- YOUR INSTRUCTIONS
Within the material below, filter for lines that hold the word "language".
GIVEN RECORDS START
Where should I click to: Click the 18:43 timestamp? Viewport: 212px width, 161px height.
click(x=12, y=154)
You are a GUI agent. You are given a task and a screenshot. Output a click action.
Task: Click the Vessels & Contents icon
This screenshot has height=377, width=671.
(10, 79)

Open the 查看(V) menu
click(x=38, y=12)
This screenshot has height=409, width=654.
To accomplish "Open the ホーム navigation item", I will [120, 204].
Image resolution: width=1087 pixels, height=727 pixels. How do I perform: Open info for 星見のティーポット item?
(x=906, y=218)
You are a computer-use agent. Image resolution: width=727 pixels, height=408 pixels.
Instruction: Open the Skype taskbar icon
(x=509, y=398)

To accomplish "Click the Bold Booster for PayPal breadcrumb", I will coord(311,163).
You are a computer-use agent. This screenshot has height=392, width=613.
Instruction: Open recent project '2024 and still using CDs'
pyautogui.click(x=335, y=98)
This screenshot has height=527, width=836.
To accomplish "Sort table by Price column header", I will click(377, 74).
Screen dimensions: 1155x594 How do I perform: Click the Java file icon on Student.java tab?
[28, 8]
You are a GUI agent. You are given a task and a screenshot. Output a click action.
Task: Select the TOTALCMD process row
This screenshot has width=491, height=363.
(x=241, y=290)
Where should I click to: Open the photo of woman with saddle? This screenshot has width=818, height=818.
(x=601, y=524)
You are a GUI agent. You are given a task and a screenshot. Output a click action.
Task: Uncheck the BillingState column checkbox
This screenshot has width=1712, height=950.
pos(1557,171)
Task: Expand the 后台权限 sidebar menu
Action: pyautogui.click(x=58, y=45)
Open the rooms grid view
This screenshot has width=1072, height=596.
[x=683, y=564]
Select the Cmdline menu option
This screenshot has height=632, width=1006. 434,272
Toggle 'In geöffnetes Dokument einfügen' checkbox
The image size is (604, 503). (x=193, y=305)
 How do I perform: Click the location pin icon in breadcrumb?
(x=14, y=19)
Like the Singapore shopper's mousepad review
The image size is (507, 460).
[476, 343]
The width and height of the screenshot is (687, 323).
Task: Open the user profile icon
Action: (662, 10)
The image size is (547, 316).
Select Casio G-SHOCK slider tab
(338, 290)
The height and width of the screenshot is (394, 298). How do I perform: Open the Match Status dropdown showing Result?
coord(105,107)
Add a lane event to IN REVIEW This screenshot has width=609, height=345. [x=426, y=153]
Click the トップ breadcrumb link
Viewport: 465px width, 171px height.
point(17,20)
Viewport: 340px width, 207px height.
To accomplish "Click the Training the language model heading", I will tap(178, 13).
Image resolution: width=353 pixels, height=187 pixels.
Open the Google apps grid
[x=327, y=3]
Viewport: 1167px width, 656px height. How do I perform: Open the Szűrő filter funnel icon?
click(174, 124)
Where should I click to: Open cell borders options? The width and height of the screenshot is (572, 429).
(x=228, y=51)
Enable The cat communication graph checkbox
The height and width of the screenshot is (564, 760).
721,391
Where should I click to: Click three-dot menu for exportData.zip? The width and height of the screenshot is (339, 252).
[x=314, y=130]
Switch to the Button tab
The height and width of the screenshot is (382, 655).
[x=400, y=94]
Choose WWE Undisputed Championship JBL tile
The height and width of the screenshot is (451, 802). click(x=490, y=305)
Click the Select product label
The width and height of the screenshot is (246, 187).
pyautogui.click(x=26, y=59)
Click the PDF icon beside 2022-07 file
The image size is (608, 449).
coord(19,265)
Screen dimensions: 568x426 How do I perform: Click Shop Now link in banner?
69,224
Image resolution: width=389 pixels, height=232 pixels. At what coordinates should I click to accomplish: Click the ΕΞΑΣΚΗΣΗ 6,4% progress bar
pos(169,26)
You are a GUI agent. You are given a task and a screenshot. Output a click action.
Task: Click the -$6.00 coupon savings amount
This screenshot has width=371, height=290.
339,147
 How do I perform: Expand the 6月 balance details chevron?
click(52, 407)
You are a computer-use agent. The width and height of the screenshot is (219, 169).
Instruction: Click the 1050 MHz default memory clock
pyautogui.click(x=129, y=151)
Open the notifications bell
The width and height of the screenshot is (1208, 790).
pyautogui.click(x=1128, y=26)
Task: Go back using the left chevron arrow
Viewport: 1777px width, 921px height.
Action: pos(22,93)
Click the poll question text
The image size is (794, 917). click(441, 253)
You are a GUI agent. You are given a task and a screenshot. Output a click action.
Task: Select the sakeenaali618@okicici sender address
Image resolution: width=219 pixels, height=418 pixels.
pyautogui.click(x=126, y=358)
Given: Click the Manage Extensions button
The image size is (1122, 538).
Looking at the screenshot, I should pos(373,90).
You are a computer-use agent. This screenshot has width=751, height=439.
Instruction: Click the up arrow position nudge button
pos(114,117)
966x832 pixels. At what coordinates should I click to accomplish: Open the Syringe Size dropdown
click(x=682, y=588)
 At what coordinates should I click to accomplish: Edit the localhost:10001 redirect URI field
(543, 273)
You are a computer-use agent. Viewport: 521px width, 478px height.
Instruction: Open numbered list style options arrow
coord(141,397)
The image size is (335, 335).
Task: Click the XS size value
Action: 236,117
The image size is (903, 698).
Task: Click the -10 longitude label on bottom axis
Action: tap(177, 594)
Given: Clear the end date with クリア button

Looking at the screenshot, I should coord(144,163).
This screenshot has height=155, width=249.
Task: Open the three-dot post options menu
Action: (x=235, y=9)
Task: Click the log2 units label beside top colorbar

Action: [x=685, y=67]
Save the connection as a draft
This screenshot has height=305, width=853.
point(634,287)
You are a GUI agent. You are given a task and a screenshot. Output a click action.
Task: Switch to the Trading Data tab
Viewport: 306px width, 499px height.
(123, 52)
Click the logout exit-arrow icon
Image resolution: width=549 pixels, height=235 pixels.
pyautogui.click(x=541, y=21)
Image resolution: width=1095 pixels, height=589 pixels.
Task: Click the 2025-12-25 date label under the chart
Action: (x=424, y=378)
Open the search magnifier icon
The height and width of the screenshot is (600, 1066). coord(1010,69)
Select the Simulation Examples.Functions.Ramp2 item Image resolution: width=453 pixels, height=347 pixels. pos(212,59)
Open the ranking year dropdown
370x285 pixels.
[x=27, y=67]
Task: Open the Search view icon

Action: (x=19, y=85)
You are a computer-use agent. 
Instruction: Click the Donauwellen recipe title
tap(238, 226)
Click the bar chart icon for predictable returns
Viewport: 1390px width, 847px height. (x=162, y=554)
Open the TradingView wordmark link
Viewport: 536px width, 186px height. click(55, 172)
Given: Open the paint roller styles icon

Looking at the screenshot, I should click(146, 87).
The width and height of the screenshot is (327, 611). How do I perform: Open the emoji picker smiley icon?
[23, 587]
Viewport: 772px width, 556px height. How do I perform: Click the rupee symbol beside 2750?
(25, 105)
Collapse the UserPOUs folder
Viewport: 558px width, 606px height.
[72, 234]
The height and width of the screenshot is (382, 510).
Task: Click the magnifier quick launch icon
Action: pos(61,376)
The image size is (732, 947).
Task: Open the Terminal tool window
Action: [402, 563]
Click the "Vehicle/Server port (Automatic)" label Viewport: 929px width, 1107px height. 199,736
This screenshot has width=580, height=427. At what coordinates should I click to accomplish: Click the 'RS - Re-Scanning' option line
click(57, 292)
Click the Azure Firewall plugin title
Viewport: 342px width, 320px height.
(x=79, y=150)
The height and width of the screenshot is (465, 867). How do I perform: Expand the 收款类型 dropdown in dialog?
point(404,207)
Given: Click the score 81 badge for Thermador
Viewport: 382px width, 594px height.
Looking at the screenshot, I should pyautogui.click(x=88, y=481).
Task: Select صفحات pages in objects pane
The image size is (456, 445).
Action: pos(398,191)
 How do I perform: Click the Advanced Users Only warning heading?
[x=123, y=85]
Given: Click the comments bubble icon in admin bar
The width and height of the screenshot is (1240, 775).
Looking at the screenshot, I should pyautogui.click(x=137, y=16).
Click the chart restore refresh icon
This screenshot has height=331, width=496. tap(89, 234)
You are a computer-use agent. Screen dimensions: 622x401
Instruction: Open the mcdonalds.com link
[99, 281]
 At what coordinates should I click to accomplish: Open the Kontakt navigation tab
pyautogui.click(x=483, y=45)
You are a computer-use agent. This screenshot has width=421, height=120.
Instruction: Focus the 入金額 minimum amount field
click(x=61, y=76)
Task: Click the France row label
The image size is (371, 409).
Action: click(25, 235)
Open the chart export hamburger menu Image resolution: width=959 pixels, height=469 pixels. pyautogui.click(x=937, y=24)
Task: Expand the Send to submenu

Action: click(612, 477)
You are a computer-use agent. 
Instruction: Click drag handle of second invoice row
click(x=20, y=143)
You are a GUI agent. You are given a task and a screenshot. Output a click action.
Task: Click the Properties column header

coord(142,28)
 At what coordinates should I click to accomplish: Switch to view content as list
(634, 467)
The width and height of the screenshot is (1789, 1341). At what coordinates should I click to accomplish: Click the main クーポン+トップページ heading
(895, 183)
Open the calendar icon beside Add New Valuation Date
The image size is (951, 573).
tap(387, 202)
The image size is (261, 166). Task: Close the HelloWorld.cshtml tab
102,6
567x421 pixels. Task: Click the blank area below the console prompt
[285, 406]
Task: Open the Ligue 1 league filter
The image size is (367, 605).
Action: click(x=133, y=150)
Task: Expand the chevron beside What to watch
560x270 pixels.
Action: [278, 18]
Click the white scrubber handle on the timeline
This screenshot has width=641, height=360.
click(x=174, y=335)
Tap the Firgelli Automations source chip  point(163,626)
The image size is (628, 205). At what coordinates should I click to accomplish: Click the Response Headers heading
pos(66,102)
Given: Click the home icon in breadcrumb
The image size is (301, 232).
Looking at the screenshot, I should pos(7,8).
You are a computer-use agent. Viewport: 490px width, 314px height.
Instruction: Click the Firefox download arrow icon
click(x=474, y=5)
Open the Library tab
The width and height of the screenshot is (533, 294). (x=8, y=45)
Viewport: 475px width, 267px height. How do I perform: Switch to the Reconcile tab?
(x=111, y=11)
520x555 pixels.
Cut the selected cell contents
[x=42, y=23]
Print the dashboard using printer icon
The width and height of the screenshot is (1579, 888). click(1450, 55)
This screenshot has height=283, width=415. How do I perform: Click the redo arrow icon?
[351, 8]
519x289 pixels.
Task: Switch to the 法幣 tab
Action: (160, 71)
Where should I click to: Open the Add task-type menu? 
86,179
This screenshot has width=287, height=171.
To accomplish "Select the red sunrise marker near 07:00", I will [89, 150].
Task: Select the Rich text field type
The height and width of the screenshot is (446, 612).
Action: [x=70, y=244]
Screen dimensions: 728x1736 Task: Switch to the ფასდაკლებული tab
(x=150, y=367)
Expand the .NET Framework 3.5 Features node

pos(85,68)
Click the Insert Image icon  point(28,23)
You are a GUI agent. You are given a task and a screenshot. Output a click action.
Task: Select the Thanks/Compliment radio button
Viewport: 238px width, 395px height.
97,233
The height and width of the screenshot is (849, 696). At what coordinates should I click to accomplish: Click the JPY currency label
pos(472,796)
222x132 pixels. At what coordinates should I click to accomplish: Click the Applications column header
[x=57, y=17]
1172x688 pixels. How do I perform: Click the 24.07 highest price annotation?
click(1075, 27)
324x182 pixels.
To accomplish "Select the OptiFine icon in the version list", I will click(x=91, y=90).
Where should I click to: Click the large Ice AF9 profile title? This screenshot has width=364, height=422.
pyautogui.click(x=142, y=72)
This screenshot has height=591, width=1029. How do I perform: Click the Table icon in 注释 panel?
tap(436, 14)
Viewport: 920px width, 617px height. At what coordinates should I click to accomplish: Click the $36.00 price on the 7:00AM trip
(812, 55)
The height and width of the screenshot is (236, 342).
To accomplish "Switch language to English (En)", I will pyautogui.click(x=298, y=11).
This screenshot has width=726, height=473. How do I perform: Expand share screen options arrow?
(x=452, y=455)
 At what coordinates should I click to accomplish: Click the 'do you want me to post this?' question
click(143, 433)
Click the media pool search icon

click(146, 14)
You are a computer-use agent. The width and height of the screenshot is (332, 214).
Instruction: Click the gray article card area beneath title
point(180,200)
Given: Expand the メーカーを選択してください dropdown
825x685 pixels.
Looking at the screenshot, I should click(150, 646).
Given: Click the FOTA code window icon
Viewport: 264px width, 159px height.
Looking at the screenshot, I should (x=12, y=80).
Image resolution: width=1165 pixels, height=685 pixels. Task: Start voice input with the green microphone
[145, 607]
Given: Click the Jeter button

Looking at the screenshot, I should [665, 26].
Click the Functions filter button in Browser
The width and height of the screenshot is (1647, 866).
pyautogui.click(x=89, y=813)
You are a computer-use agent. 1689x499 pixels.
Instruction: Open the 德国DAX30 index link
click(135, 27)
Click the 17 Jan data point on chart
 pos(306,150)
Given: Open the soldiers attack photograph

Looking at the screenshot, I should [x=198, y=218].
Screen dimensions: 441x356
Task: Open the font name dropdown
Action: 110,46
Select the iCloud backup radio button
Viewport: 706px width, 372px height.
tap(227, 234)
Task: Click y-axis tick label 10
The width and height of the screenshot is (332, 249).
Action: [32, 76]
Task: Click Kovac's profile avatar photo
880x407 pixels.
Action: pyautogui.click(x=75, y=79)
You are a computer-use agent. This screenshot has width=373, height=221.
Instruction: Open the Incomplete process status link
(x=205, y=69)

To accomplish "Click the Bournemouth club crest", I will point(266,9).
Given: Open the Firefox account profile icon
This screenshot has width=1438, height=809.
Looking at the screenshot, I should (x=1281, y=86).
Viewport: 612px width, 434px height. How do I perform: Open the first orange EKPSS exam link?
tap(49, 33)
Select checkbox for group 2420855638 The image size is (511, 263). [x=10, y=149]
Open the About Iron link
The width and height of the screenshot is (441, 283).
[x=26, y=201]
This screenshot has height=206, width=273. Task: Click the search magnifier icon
GIVEN RECORDS END
- RESULT
To accomplish "Click the Training the language model heading", I will tap(178, 13).
To accomplish "Switch language to English (En)", I will pyautogui.click(x=298, y=11).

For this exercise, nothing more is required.